Kesalahan fatal. Aku tidak tahu perasaan apa yang sering datang akhir-akhir ini. Namun, seakan ambisiku pada perusahaan ini lenyap seketika. Aku juga tak peduli lagi jika Cassandra melaporkan pada ayahnya soal tindakanku beberapa hari lalu. Semua menjadi tidak penting.
“Pak?”
Tiba-tiba saja Laras ada di hadapanku, duduk sambil memiringkan kepala dan meneliti ekspresi wajahku.
“Kamu?! Kalau masuk seharusnya—“
“Saya sudah mengetuk pintu beberapa kali, Pak. Tapi, Bapak tidak menyahut juga. Maaf kalau saya lancang masuk sebelum diizinkan. Ini, ada beberapa berkas yang harus Bapak tandatangani.” Laras menyodorkan beberapa dokumen di atas meja.
“Ya, akan saya tandatangani.”
Meski begitu, aku sama sekali belum menyentuh dokumen-dokumen tersebut. Aku hanya menghela gusar dan berwajah datar. Bahkan untuk menyuruh perempuan di hadapanku ini pergi dari ruangan saja aku tidak mampu melakukannya.
“Semua pasti ada hikmahnya, Pak. Maaf kalau saya lancang. Tapi ... saya tahu apa yang Bapak rasakan.”
Begitulah ucapnya tanpa pernah kuminta. Ia seperti berusaha untuk peduli pada seorang bos yang bahkan selalu menyusahkan, membentak dirinya tanpa ampun, melarangnya begini dan begitu. Apakah sikapnya bisa dikatakan wajar? Seharusnya dia dendam pada seorang Bagas yang sudah bersikap tidak semestinya.
Sementara itu, aku tak menanggapi meskipun ada sebuah rasa lega yang hadir di hati.
“Saya permisi, Pak.”
Laras beranjak pergi dari ruanganku, tetapi sebelum mulai membuka pintu, aku menghentikannya. “Laras!”
“Iya, Pak?” sahutnya pelan dan sopan.
“S-saya minta maaf.”
Perempuan tersebut mengangguk sekali dan tersenyum. Seperti biasa bahwa senyum itu selalu saja bisa membuat perasaan aneh hadir di relungku. Apakah ia menggunakan semacam sihir? Atau entah apa itu aku tak tahu. Yang pasti, lengkungan di bibirnya begitu menenangkan.
-II-
“Halo, Pak Bagas. Ini saya Pak Budi. Saya memohon maaf sebelumnya, tapi saya ingin mengatakan bahwa saya ingin membatalkan kerjasama kita terkait pembangunan dengan perusahaan Anda.”

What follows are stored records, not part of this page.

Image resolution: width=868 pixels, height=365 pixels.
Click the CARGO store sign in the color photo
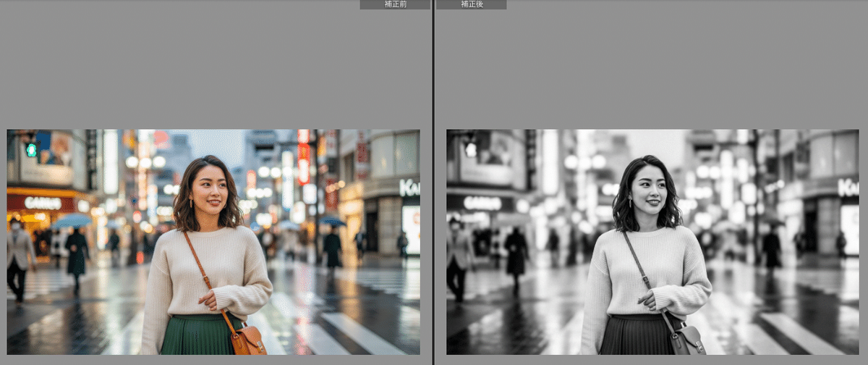click(x=43, y=203)
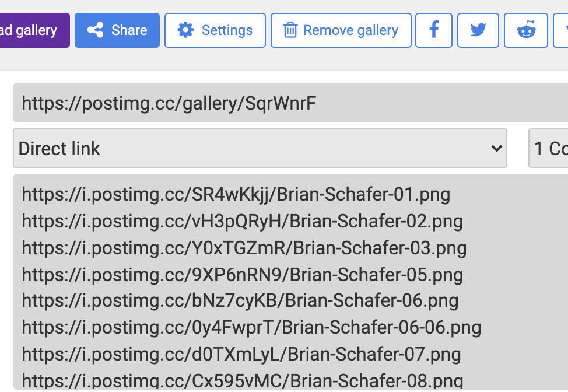Expand the Direct link dropdown
Viewport: 568px width, 392px height.
(x=260, y=149)
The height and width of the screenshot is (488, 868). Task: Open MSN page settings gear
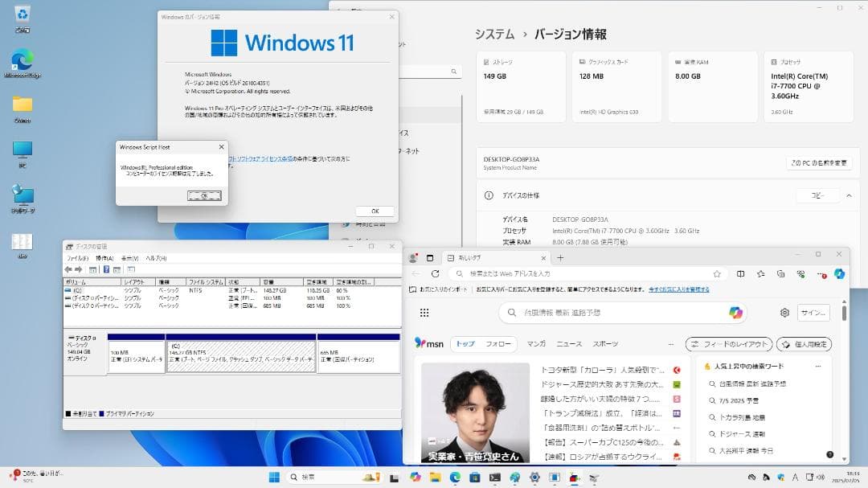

“Apa?! Membatalkan kerja sama? Pak? Tidak bisa seperti itu, Pak. Saya sudah mengurus semuanya dan mengeluarkan banyak uang untuk kerjasama ini. Kenapa Anda tiba-tiba membatalkan kerjasama kita?”
“Sekali lagi, saya mohon maaf, Pak Bagas. Saya benar-benar tidak bisa melanjutkan kerjasama kita.”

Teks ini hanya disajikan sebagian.